**Exercise requirements**
Please retype every entry as written, and keep the pictures out.

(Saved data entries)
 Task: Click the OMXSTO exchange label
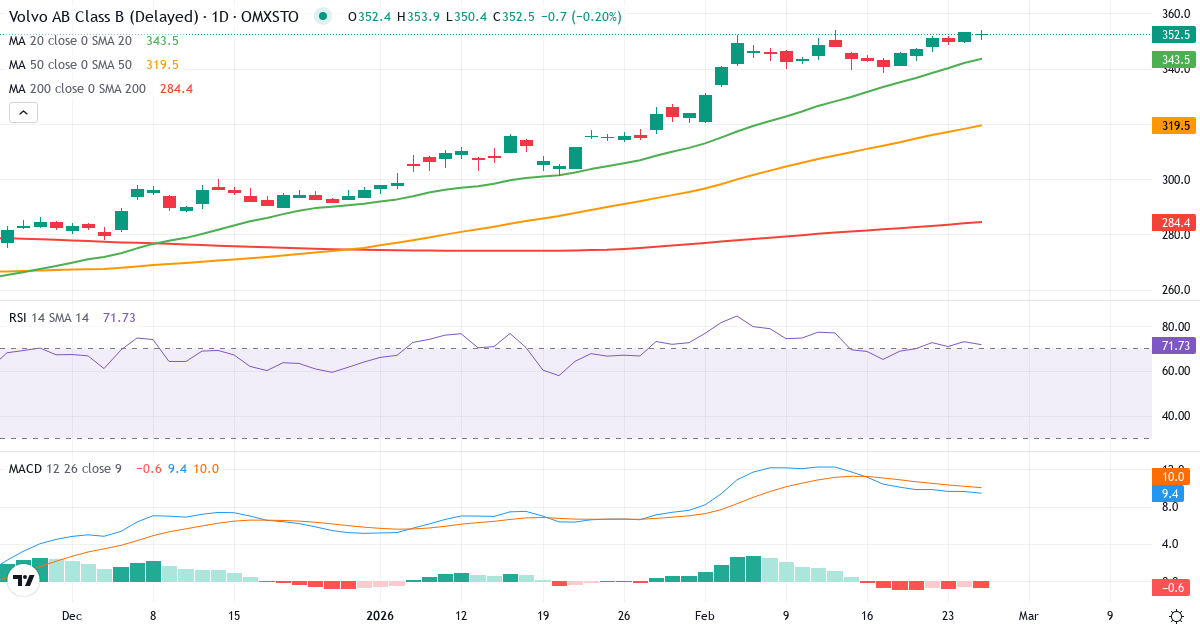[272, 16]
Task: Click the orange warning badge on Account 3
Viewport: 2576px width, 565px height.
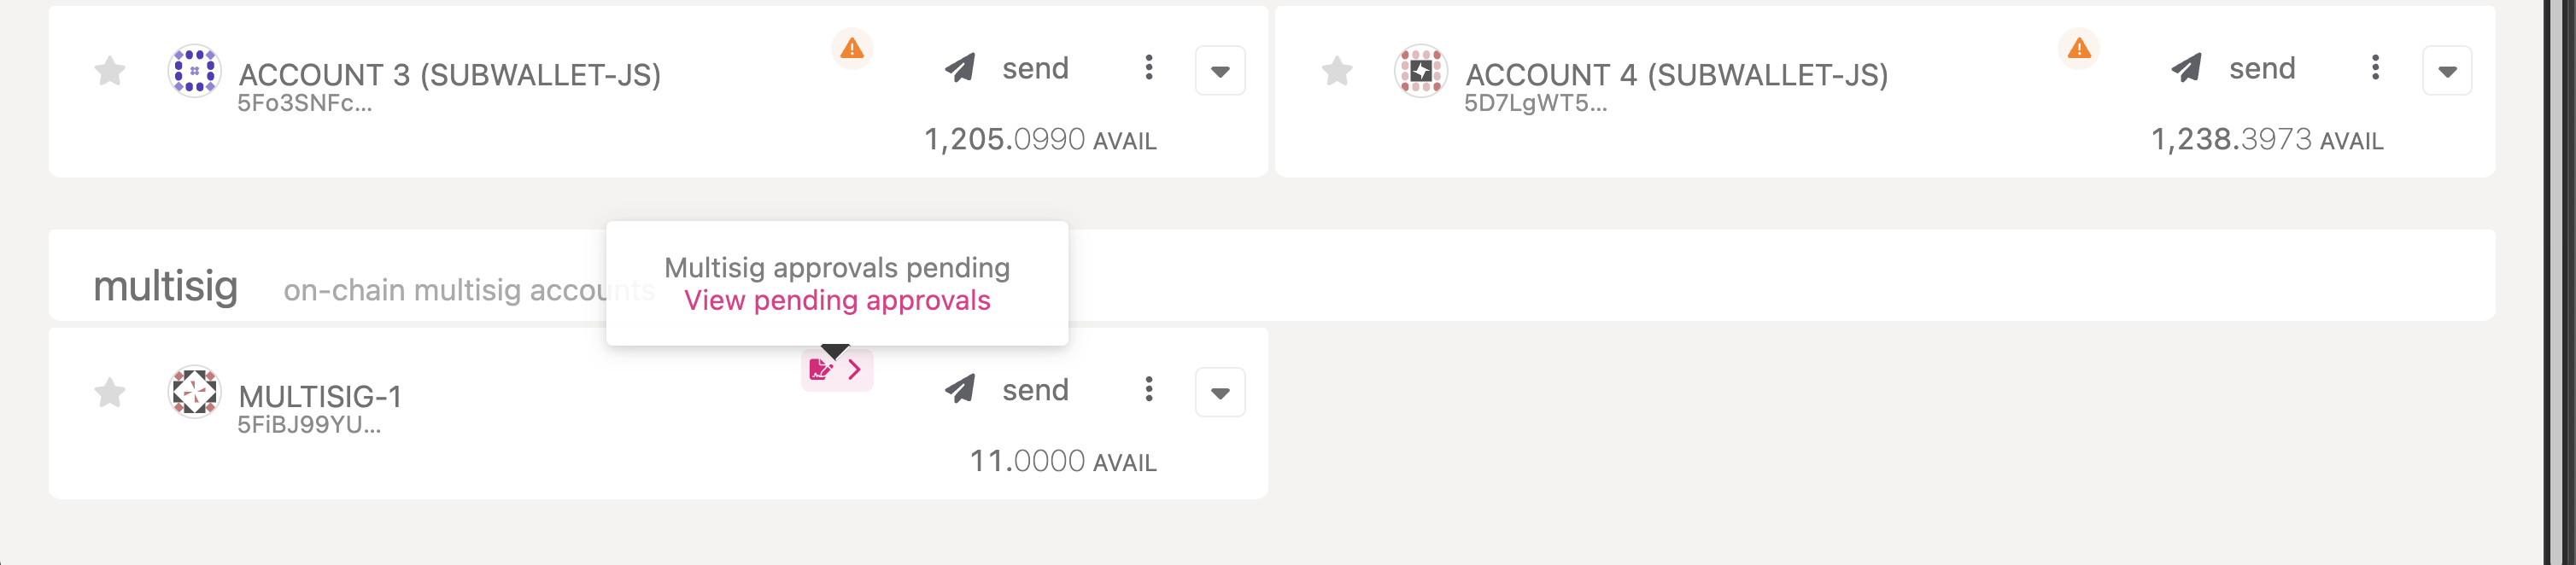Action: click(x=852, y=48)
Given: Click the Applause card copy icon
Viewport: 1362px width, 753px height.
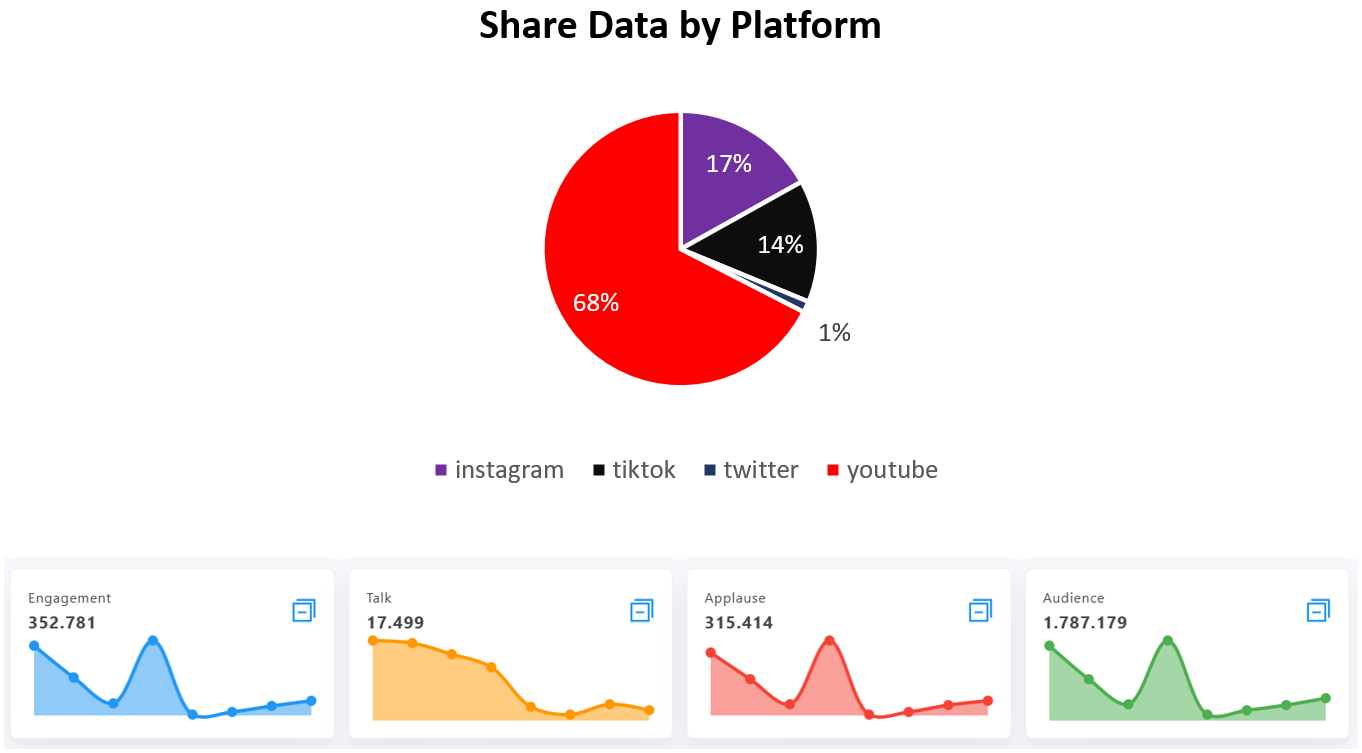Looking at the screenshot, I should pyautogui.click(x=981, y=610).
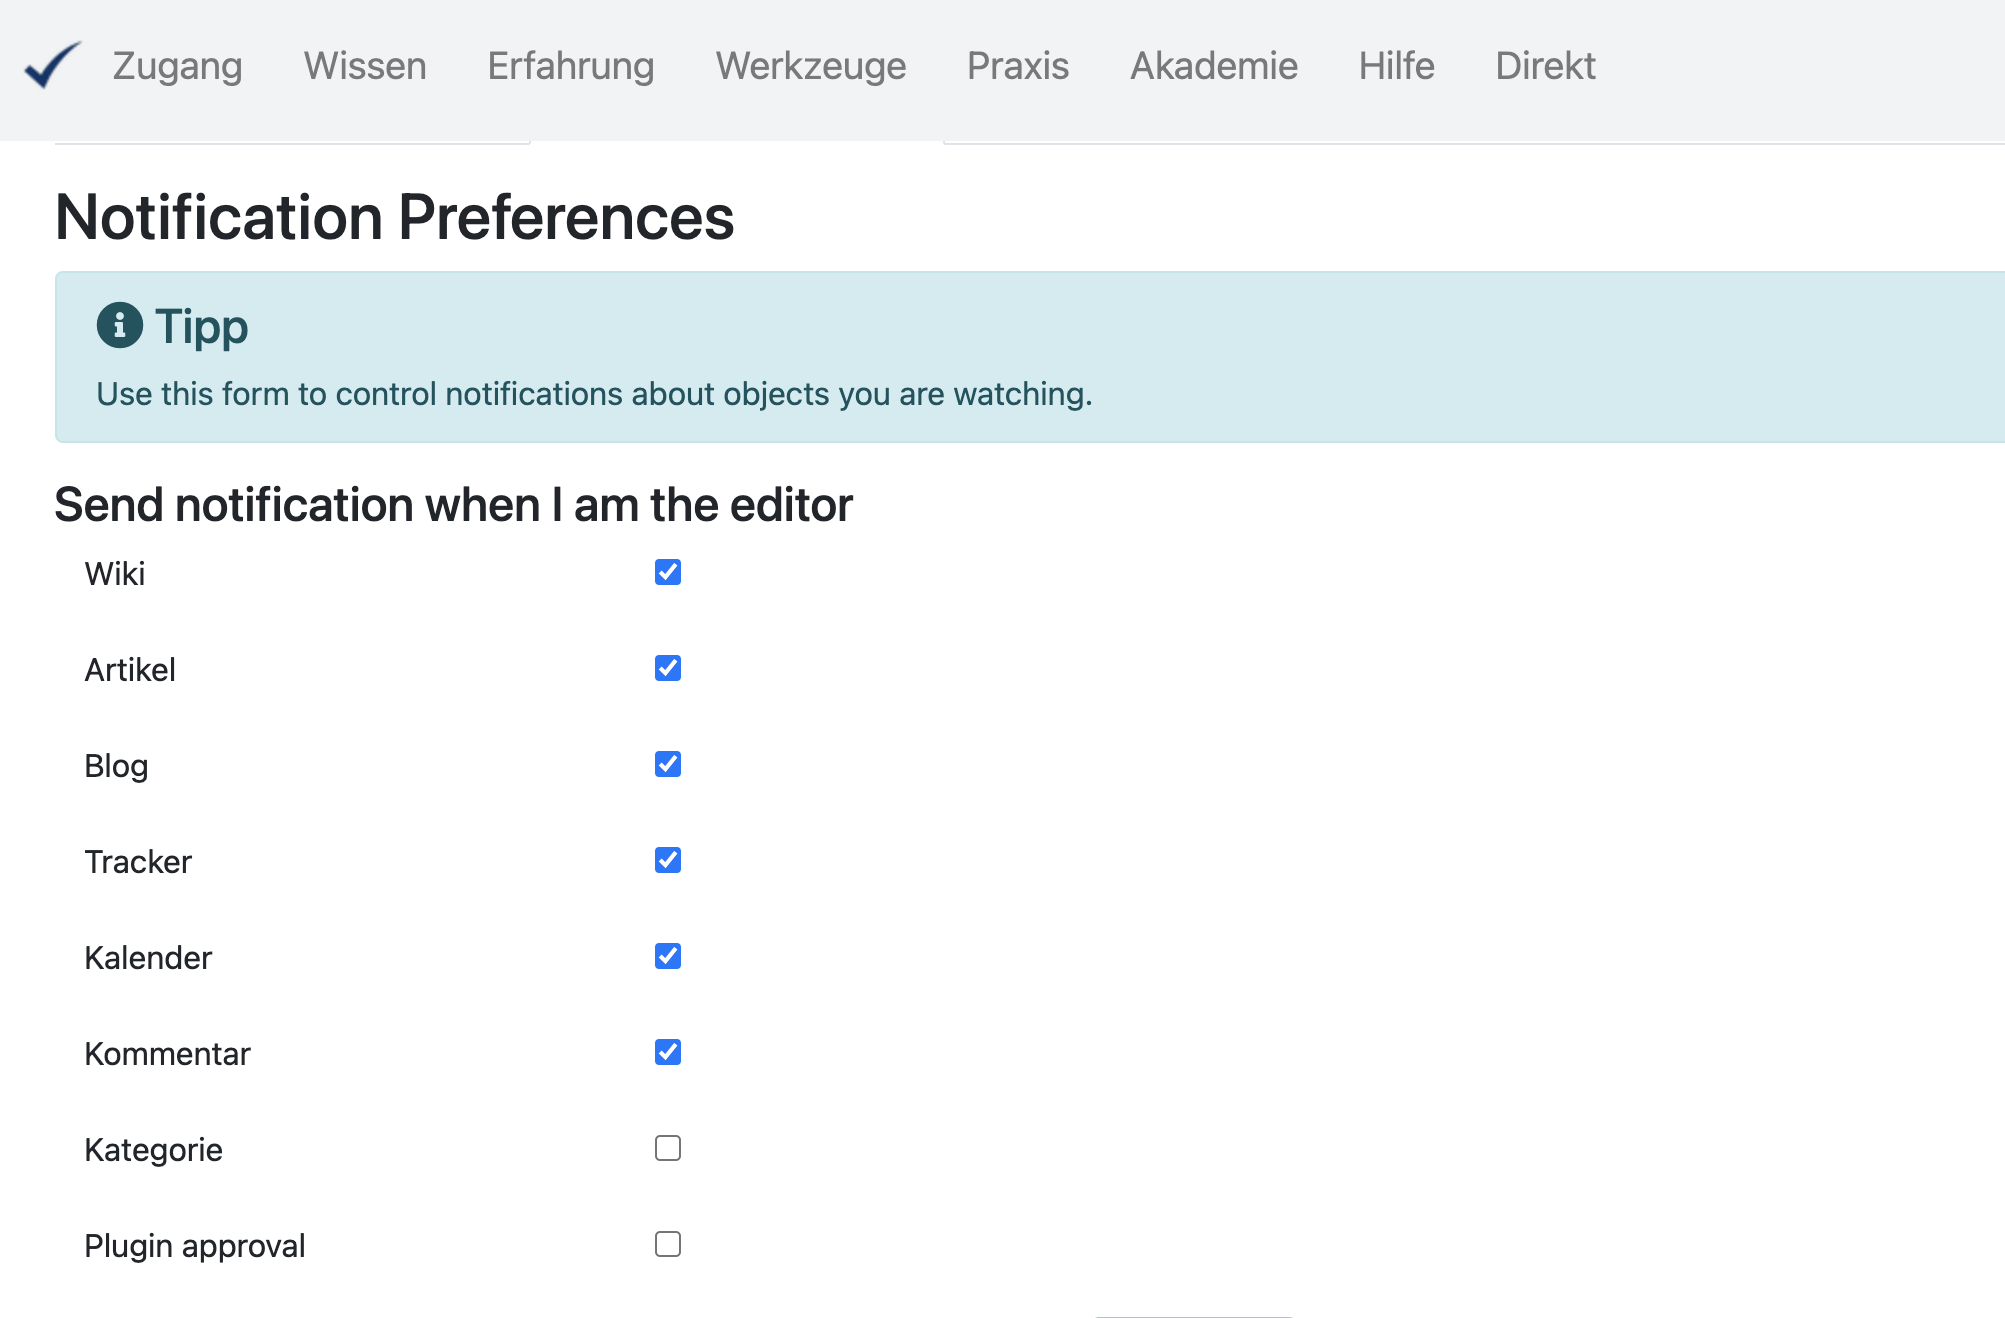Toggle the Tracker notification checkbox

pos(668,860)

**Written response**
 Task: Click the OMXSTO exchange label
[272, 16]
Task: Click the orange warning badge on Account 3
Viewport: 2576px width, 565px height.
Action: click(x=852, y=48)
Given: Click the Applause card copy icon
Viewport: 1362px width, 753px height.
Looking at the screenshot, I should pyautogui.click(x=981, y=610).
Toggle the Tracker notification checkbox

pos(668,860)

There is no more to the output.